PHOTO SOURCE: Westworld, HBO
The episode goes on to elaborate this point via the flashbacks. We see the return of Logan in the pre-park timeline. He takes a pitch from Angela who takes him to a cocktail party where Logan is not initially impressed. When everyone stops he, myself included, is baffled and amazed and says “we’re not here yet.” He grasps the park on its most elemental level; he’s excited to have a chance to sin, to have sex with robots, to shoot androids and feel like he’s a tough guy. But, as the episode makes clear, that’s the most simplest form of evil in the park.
It’s William though who makes the scary pitch to his father in law, jumping forward in time.

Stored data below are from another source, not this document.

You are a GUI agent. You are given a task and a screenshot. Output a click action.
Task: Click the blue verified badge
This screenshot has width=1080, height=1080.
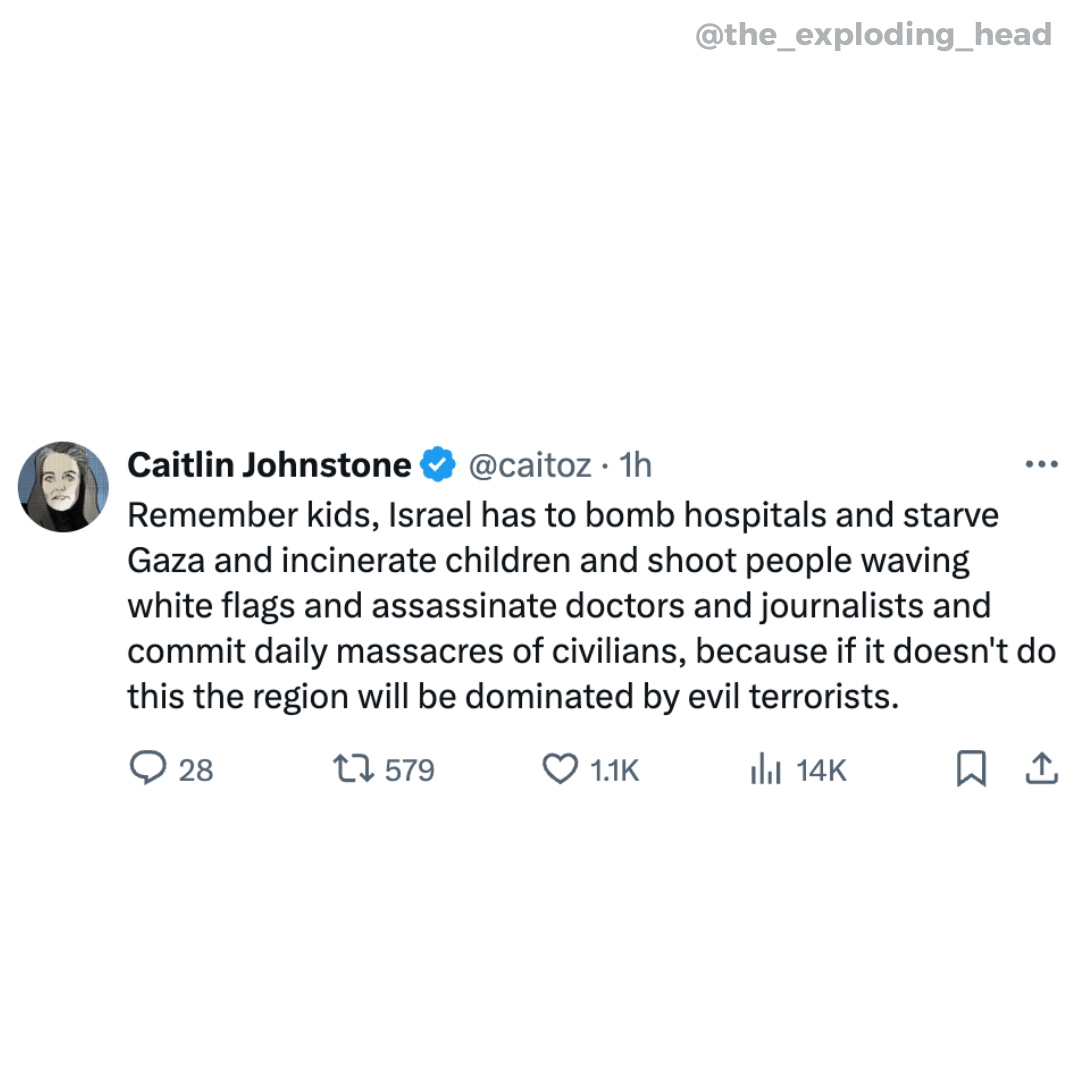point(437,465)
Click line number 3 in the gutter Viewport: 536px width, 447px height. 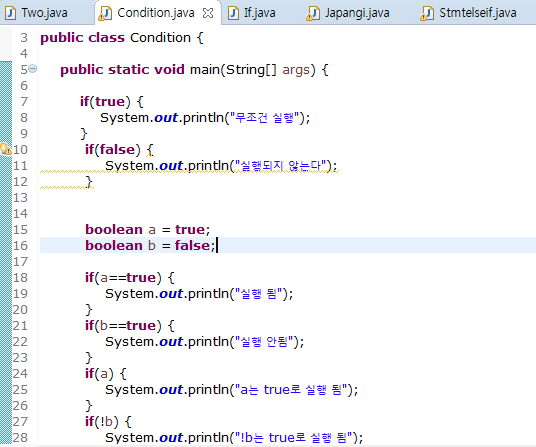tap(24, 38)
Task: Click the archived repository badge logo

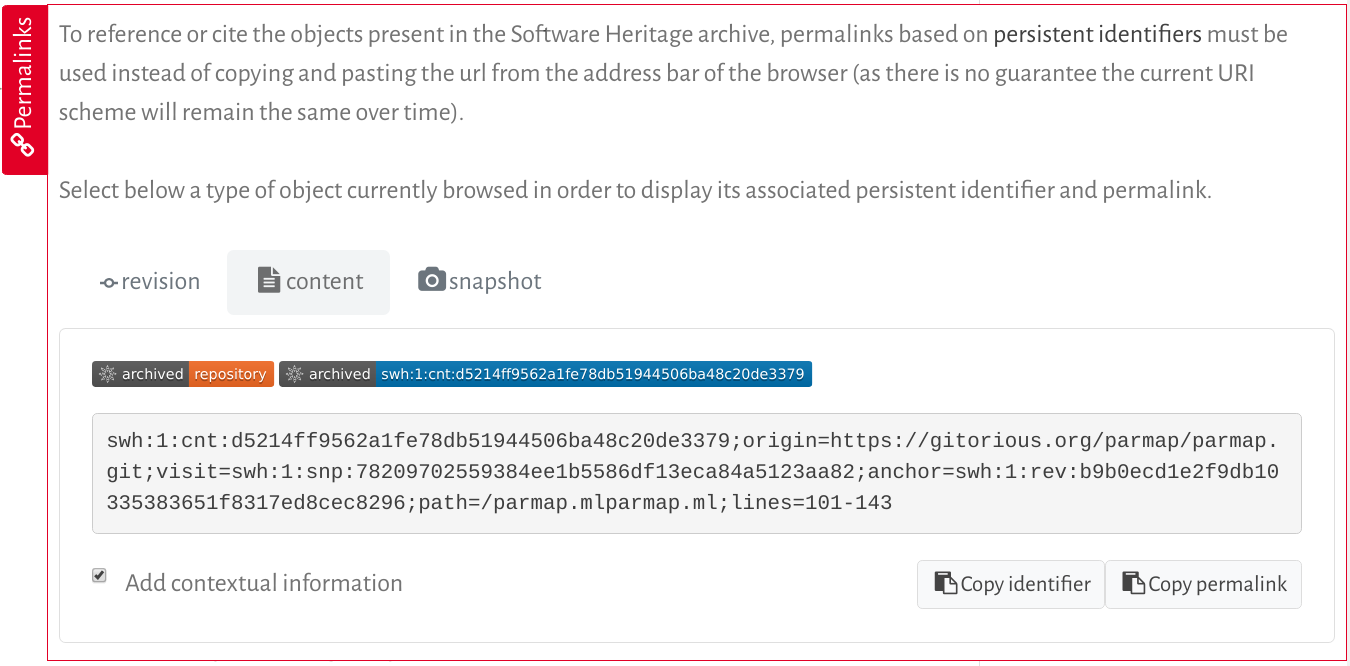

“Half of your marketing budget goes to trying to figure out what people want. Because they don’t know. But here, they’re free. Nobody’s watching. Nobody’s judging. At least that’s what we tell them. This is the only place in the world where you get to see people for who they really are, and if you don’t see the business in that, then you’re not the businessman I thought you were.”
The big business here is to surveil the guests and turn that information into data, something that is quite relevant given today’s news (Facebook/Cambridge Analytica).
We then see the beginnings of Williams turn to the dark side with Jimmi Simpson portraying the character’s awfulness for the first time. Not only did he specifically bring Dolores to the real-world party celebrating his promotion as the new head of Delos (putting her in front of his wife and daughter), in the next scene he proceeds to strip her naked and then berate her for failing to sufficiently redeem him. “You really are just a thing,” he told her, nastily. “I can’t believe I fell in love with you.” What saved him, he went on, was realizing that Dolores wasn’t a person but a “reflection,” a device in which William could discover things about himself for the first time.
We still can’t make the leap from William to the Man in Black yet but we can start to see some of the nihilistic tendencies surface. The twist in this episode, though, is that it’s William who loses his perspective along the way. “I don’t want to underwrite some investment banker’s voyage of self-discovery,” his father-in-law warns him during his pitch. An obvious call back (or forward?) to Ford’s similar quote to the Man in Black near the end of season 1.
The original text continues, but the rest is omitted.